-- Start Raw records --

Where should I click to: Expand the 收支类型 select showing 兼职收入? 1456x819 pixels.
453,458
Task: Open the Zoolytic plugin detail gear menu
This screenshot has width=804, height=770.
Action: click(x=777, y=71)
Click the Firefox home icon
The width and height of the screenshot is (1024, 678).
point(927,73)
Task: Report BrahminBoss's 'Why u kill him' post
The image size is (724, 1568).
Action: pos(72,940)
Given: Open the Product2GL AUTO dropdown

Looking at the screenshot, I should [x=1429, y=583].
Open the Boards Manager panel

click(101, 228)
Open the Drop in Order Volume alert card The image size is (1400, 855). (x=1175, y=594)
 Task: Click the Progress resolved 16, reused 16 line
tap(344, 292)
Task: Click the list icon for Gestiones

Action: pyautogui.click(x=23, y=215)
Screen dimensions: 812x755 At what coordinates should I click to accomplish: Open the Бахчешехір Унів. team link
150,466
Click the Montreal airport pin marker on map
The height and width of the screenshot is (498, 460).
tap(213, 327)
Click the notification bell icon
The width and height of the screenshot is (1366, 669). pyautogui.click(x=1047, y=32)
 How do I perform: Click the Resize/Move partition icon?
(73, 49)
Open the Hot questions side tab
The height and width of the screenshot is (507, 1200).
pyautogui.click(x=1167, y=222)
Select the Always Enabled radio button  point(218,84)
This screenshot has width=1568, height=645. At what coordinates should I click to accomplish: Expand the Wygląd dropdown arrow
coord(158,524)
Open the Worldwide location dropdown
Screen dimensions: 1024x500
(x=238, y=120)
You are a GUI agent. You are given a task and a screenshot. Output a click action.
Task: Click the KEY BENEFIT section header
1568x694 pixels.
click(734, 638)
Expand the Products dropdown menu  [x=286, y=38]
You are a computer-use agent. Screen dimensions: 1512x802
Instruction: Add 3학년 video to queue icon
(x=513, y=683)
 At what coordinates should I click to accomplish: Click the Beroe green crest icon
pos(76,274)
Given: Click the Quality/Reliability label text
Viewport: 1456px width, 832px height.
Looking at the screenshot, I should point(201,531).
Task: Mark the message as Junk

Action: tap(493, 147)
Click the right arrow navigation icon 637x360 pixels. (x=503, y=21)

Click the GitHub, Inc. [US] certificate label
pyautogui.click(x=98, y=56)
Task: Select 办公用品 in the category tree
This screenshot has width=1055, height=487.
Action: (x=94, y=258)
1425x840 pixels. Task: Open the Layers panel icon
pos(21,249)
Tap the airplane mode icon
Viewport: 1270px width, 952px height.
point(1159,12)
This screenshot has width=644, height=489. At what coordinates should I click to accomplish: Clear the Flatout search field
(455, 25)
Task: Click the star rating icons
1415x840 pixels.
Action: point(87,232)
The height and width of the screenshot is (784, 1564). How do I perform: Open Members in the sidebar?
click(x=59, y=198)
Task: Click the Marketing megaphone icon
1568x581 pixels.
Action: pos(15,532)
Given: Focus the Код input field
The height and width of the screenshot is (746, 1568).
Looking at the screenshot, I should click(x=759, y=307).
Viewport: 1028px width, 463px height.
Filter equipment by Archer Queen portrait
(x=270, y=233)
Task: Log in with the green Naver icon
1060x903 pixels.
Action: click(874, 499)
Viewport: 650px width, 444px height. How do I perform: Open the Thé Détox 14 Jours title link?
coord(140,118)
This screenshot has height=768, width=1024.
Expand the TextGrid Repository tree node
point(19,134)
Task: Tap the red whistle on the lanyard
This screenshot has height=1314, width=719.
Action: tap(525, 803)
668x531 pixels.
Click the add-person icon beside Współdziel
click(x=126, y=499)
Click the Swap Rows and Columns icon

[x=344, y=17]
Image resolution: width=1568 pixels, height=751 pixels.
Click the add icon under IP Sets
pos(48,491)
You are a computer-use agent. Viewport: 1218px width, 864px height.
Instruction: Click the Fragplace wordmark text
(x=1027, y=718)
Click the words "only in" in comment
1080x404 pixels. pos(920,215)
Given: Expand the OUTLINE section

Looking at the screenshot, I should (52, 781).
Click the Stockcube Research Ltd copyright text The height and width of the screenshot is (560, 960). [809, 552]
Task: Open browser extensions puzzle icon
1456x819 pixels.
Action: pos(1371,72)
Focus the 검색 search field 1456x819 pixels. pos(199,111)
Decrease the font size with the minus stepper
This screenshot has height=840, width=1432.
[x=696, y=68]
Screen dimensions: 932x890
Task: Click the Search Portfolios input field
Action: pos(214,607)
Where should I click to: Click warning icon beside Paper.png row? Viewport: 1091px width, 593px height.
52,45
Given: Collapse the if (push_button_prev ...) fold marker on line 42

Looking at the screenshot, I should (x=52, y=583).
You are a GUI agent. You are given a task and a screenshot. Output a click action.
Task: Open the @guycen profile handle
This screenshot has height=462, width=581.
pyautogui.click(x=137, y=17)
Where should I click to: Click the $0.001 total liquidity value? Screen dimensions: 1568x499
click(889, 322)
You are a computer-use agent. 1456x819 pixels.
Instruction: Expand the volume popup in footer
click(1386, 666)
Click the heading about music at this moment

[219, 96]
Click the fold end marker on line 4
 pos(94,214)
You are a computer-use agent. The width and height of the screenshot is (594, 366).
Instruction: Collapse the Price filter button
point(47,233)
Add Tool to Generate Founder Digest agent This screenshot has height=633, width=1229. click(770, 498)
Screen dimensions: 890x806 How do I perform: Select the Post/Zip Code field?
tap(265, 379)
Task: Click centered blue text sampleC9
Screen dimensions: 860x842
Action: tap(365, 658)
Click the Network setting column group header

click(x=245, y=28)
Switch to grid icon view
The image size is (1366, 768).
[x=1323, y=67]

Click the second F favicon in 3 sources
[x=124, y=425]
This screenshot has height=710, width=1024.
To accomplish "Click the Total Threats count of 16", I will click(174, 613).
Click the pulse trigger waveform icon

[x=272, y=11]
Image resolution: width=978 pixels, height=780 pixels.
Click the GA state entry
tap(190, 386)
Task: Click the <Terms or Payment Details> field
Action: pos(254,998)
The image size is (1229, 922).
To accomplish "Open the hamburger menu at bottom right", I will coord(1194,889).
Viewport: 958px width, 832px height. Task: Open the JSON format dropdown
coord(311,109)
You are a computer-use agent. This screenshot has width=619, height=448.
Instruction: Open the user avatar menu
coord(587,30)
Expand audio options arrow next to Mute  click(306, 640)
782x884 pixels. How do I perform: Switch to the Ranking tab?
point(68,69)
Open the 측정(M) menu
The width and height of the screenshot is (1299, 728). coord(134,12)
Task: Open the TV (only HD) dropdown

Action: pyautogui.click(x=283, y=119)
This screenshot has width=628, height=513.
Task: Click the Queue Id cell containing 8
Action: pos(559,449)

-- End Raw records --

Write out everything in the material above from the line containing "You are a computer-use agent. The" down to the line containing "point(68,69)", both of those lines included.

You are a computer-use agent. The width and height of the screenshot is (594, 366).
Instruction: Collapse the Price filter button
point(47,233)
Add Tool to Generate Founder Digest agent This screenshot has height=633, width=1229. click(770, 498)
Screen dimensions: 890x806 How do I perform: Select the Post/Zip Code field?
tap(265, 379)
Task: Click centered blue text sampleC9
Screen dimensions: 860x842
Action: tap(365, 658)
Click the Network setting column group header

click(x=245, y=28)
Switch to grid icon view
The image size is (1366, 768).
[x=1323, y=67]

Click the second F favicon in 3 sources
[x=124, y=425]
This screenshot has height=710, width=1024.
To accomplish "Click the Total Threats count of 16", I will click(174, 613).
Click the pulse trigger waveform icon

[x=272, y=11]
Image resolution: width=978 pixels, height=780 pixels.
Click the GA state entry
tap(190, 386)
Task: Click the <Terms or Payment Details> field
Action: pos(254,998)
The image size is (1229, 922).
To accomplish "Open the hamburger menu at bottom right", I will coord(1194,889).
Viewport: 958px width, 832px height. Task: Open the JSON format dropdown
coord(311,109)
You are a computer-use agent. This screenshot has width=619, height=448.
Instruction: Open the user avatar menu
coord(587,30)
Expand audio options arrow next to Mute  click(306, 640)
782x884 pixels. How do I perform: Switch to the Ranking tab?
point(68,69)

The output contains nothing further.